▶ [WORK TO COMPLETE]
Take from the material every line containing the string "height" and copy it.

▶ [RAW DATA]
━━━━━━━━━━━━━━━━━━━━
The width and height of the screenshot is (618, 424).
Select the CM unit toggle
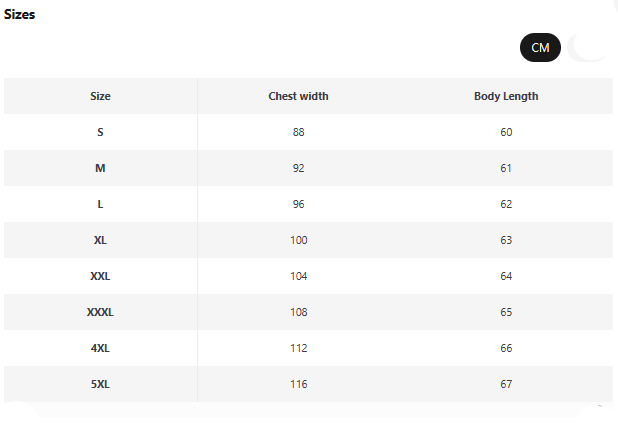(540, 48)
━━━━━━━━━━━━━━━━━━━━
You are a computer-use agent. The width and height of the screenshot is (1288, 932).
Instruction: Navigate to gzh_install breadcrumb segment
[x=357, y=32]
━━━━━━━━━━━━━━━━━━━━
▶ [RESPONSE BOX]
The width and height of the screenshot is (618, 424).
You are a computer-use agent. The width and height of the screenshot is (1288, 932).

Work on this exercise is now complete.